The boys weighed in Friday. Speculation abounds if GGG is under the weather. If yes, the pathway to the Brook upset could be smoother. (Lawrence Lustig/Matchroom pic)

“Yo, my balls and my words are alls I have/ What chu gone do to me nigga? Scars will scab/ What, chu gone box me homie? I can dodge ya jab/ Three shots couldn't touch me– thank God for that”

–Jay-Z, from “Moment of Clarity”

*** *** ***

To be clear, Kell Brook has a reason to feel the same as Jigga.
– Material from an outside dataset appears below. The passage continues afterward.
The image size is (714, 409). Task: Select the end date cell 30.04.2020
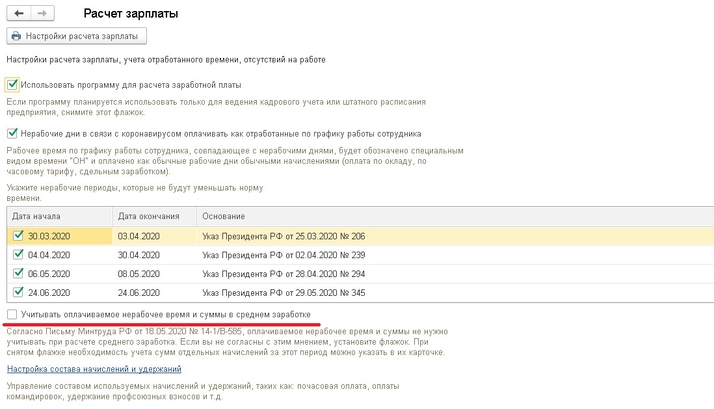[140, 255]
The IBF welterweight champion of the world will be the David against Goliath in Gennady Golovkin; and on Saturday, September 10 at the O2 Arena in London, in front of a partisan mob, “Special K” (36-0, 25 KOs) looks to unveil more than a slingshot of a chance against “GGG” (35-0, 32 KOs).

While a large number of media and hardcore fans consider the showdown between Brook and the WBC, WBA, IBO and IBF middleweight kingpin to be a mismatch, it is not.

In fact, this fight could result in an upset that would have to draw parallels to Sugar Ray Leonard's historic triumph over Marvelous Marvin Hagler in April 1987.


It won't be that, but Sugar Ray had heard all of the loud whispers leading up to that superfight with the menacing Hagler. Most potentially daunting, perhaps, among them was this broad, very palpable feeling that Hagler might seriously hurt him.

Like Brook, Sugar Ray was a 30 year-old welterweight moving up to face a middleweight champion considered a monster. Leonard was very sure that he'd exploit advantages in speed and agility– which he did against Hagler, while having just enough volume, power and conditioning to get a W.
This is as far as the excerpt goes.